Oval cells, bipotent cells of ductal origin, are activated in human liver by hepatotoxins, carcinogens, viral agents or chronic disease states, all which greatly increase the risk of liver cancer. A better understanding of oval cells as progenitors of hepatocellular carcinoma (HCC) could lead to valuable insights, particularly if oval cell-derived HCC differ in behavior from their diploid hepatocyte-derived counterparts. The proposed research is structured around the hypothesis that HCC originate, at least in part, from hepatocytes derived de novo from initiated oval cells. These initiated oval cells have newly acquired genetic change(s) that arrest differentiation and produce oval-cell-antigen positive hepatocytes capable of progression to HCC. This hypothesis will be tested by assessing the fate of carcinogen-induced Fischer rat oval cells transplanted via the spleen into the liver of syngeneic hosts with mutated, inactive dipeptidylpeptidase IV (DPPIV). Donor cells will be distinguished histochemically by their expression of active DPPIV or exogenous beta-galactosidase (B-gal). Experiments in Specific Aim I will determine whether established cultures of oval cells induced by ethionine in a choline deficient (CD) diet (CDE) can integrate, differentiate and progress to HCC when promoted by CD diet. To encourage donor cell expansion, host rats will be treated with retrorsine/partial hepatectomy (PH) prior to transplantation. Changes in gene expression following integration will be monitored by phenotyping donor cells at various timepoints after transplantation.

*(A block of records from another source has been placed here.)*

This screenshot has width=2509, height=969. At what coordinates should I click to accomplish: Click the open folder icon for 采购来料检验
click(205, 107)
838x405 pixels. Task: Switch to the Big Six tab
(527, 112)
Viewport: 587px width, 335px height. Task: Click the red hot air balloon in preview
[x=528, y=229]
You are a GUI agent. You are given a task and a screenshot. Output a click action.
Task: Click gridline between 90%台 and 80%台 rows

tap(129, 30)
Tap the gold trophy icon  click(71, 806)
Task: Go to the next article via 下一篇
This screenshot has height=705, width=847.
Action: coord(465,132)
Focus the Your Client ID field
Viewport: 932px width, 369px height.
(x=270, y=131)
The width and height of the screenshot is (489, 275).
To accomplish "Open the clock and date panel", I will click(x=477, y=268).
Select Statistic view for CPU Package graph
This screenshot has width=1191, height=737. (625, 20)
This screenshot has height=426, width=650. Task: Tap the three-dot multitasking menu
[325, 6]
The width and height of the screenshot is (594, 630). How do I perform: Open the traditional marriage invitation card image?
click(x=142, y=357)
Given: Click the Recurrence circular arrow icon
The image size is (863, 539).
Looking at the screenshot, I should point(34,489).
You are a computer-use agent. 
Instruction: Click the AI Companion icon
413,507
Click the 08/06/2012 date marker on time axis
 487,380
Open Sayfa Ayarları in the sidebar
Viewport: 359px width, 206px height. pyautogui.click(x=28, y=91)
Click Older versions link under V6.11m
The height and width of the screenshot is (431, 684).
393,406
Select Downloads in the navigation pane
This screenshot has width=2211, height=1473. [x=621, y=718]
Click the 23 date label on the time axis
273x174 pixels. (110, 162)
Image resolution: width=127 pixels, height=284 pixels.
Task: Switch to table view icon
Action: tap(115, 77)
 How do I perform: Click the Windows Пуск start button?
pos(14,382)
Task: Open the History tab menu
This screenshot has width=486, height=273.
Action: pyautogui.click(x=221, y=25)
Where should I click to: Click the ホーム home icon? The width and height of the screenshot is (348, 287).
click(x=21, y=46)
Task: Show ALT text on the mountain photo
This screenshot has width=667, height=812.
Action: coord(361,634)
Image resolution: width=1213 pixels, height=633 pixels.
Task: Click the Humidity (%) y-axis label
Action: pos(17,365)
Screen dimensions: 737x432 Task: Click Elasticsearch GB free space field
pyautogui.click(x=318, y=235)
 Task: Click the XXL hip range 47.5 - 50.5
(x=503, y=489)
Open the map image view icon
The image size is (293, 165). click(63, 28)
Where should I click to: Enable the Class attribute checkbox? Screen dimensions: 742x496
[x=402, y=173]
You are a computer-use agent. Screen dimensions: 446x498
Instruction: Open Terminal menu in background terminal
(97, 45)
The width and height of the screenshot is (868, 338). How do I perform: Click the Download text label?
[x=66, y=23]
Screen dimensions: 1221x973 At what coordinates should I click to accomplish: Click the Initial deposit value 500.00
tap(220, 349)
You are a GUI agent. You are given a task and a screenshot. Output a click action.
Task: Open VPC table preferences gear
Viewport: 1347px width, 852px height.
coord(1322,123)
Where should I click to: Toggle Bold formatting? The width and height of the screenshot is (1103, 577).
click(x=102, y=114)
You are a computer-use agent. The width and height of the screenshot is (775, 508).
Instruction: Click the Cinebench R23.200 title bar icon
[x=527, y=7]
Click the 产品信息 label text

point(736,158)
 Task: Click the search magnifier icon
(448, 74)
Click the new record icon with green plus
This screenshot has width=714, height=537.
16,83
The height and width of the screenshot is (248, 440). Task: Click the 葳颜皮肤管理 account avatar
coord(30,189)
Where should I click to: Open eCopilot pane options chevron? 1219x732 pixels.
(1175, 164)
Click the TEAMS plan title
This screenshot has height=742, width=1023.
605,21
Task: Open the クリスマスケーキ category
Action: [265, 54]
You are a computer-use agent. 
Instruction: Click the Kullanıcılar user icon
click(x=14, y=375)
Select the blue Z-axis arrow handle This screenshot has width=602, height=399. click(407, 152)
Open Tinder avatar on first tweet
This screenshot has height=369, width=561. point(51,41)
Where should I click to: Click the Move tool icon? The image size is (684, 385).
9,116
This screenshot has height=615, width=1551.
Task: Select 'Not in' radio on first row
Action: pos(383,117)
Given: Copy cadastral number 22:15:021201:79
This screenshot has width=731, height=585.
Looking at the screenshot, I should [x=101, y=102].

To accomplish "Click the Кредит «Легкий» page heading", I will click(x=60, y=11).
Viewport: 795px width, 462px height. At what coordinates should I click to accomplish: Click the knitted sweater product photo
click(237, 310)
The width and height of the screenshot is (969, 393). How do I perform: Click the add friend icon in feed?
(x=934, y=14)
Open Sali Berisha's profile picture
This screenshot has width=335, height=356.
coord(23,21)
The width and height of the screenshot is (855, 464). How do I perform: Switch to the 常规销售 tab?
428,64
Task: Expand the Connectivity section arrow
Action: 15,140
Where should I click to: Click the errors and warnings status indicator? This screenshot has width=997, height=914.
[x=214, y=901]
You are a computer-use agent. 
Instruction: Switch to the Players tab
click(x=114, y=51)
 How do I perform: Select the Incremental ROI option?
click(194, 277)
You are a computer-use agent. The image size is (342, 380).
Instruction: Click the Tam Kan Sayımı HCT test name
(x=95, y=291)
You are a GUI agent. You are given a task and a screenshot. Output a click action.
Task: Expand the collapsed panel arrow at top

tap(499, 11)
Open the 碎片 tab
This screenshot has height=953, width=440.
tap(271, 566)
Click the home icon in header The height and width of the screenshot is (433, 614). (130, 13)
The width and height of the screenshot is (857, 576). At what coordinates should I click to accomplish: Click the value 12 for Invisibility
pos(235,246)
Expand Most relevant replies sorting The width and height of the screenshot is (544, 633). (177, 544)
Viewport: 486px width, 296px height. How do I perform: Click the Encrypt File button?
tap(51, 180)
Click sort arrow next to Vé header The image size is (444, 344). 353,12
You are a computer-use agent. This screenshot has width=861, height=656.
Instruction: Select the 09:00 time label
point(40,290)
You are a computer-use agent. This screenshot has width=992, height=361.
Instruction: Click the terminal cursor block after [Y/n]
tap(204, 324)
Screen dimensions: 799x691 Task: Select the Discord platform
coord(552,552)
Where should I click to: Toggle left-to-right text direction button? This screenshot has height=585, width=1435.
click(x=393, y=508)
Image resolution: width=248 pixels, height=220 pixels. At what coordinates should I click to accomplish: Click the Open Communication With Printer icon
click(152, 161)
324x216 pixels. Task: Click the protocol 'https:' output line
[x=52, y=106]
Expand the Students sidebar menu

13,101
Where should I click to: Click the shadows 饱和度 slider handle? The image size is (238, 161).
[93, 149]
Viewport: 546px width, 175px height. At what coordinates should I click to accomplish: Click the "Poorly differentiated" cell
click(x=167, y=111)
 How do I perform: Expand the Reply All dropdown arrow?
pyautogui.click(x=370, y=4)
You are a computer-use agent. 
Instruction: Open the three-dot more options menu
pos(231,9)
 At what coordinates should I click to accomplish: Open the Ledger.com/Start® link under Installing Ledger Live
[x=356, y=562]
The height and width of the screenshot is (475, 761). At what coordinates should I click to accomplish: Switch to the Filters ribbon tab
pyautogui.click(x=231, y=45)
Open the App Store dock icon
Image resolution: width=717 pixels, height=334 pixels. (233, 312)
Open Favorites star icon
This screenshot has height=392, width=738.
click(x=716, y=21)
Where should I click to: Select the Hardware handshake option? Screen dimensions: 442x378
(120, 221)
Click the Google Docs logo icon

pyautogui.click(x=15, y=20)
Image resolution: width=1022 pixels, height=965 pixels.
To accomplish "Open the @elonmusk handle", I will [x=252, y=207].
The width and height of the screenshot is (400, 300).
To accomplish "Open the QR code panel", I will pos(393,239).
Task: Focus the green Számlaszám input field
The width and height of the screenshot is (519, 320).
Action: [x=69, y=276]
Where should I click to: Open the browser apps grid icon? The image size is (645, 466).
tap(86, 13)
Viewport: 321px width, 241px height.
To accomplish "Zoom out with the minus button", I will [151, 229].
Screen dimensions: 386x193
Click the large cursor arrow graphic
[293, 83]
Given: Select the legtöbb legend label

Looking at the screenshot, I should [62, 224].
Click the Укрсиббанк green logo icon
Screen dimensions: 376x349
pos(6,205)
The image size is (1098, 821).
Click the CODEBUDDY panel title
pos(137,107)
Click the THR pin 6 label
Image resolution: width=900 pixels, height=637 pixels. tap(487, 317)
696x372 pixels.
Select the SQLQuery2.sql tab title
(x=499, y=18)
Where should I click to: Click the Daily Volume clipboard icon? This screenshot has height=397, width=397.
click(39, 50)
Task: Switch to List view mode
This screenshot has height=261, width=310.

In Specific Aim 2, a similar series of experiments will be performed using primary oval cell isolates from DPPIV+ rats maintained on CDE diet or treated with diethylnitrosamine, 2-AAF and PH (resistant hepatocyte regimen). Oval cells will be isolated by high speed FACS using anti Thy-1 antibodies and a unique panel of monoclonal antibodies defining surface lineage markers. HCC will be quantitated by measuring serum DPPIV activity, DPPIV/B-gal activity in liver extracts or by direct quantitation of HCC transections stained for DPPIV, B-gal or known neoplastic markers.
In Specific Aim 3, the focus will be on determining if the failure of oval cell and high passage BDEC cultures to upregulate the BDEC antigen, BD.1, following G1/S arrest represents a preneoplastic event. Comparative studies will examine growth characteristics, ductal morphogenesis, adhesion phenotypes, apoptosis and expression of genes activated in the early stages of cholangiocarcinogenesis (c-neu, COX-2, c-met). By elucidating the role of oval cells in liver carcinogenesis, the results from these studies will provide valuable information that can be translated into new strategies for the diagnosis, treatment and prognosis of HCC.